» **What is needed**: Rewrite the rows below, starting at the first row and ending at the row containing "coord(405,447)", with "button" changed to "control" and nothing else altered. Leave the pictures out.

» **Records shown**:

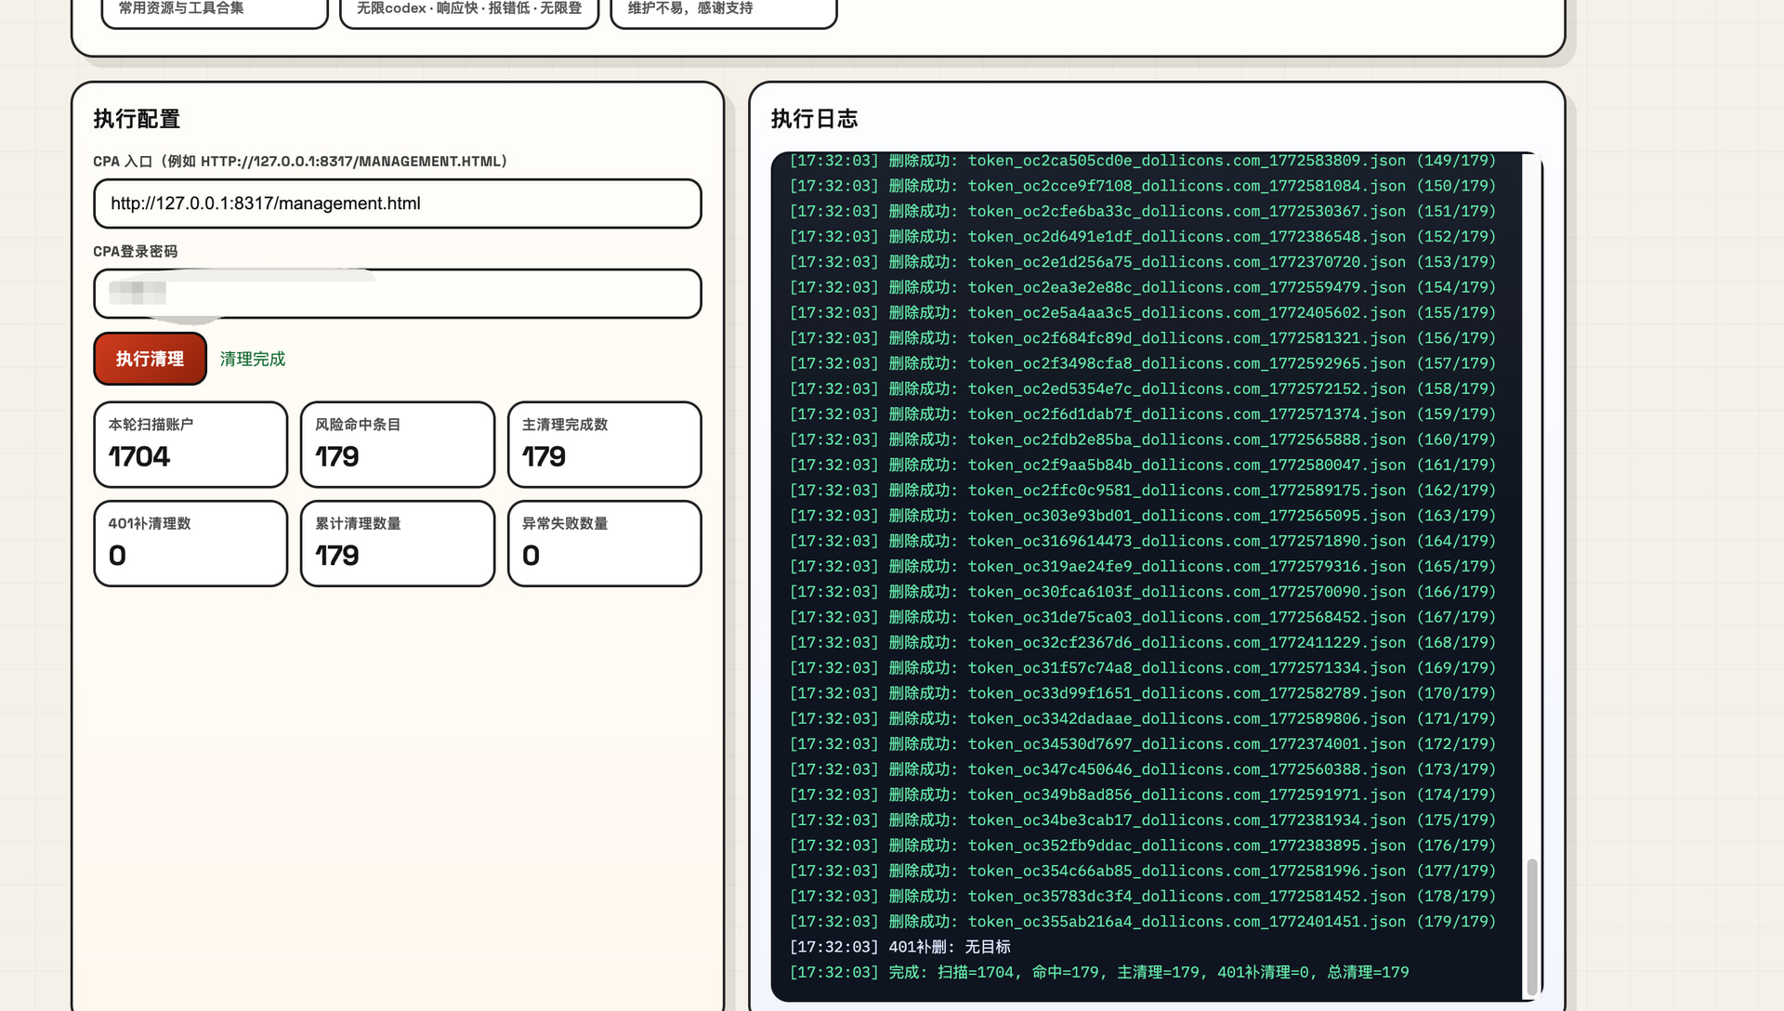This screenshot has width=1784, height=1011.
Task: Click the 401补删: 无目标 log line
Action: [899, 947]
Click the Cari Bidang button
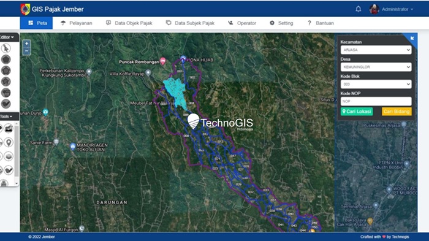Image resolution: width=429 pixels, height=241 pixels. [397, 112]
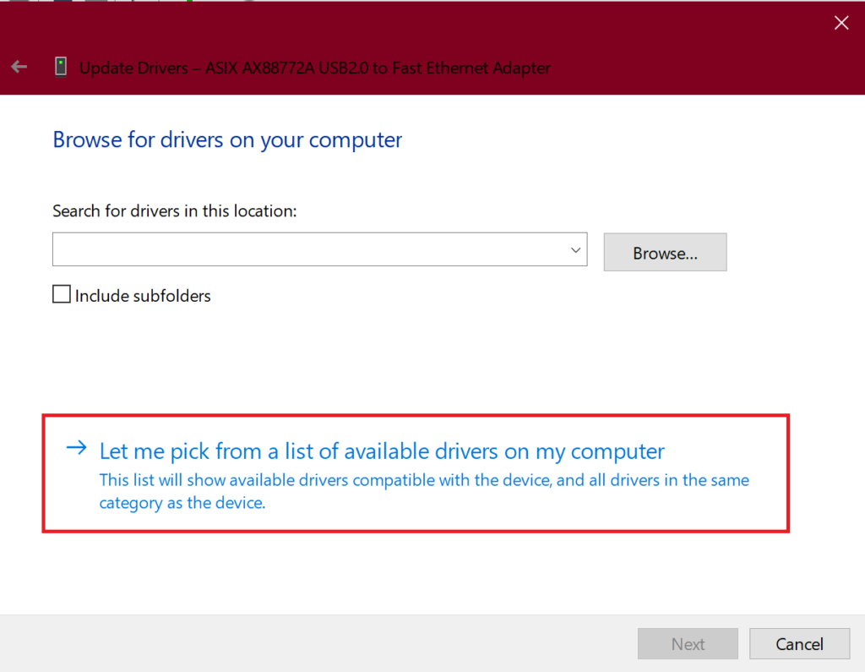
Task: Enable the Include subfolders checkbox
Action: (61, 294)
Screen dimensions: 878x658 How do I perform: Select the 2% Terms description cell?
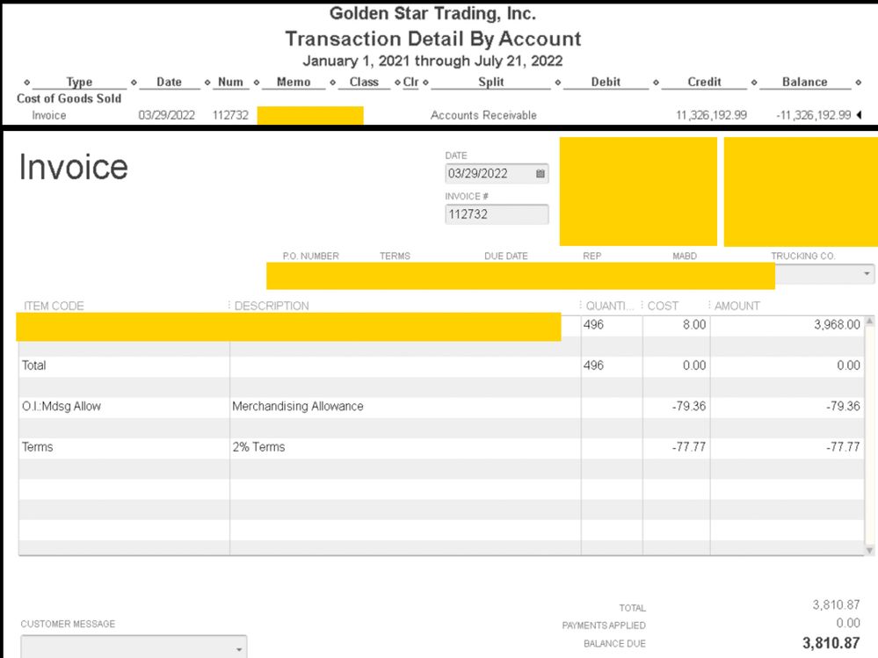coord(405,447)
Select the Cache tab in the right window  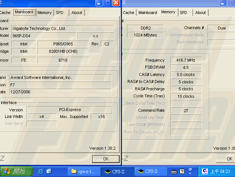tap(129, 13)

» **Reply to the task**:
This screenshot has width=1784, height=1011.
Task: Click the 401补删: 无目标 log line
Action: [899, 947]
Click the Cari Bidang control
Image resolution: width=429 pixels, height=241 pixels. [397, 112]
Task: Enable the Include subfolders checkbox
Action: (61, 294)
Screen dimensions: 878x658 How do I perform: Select the 2% Terms description cell?
coord(405,447)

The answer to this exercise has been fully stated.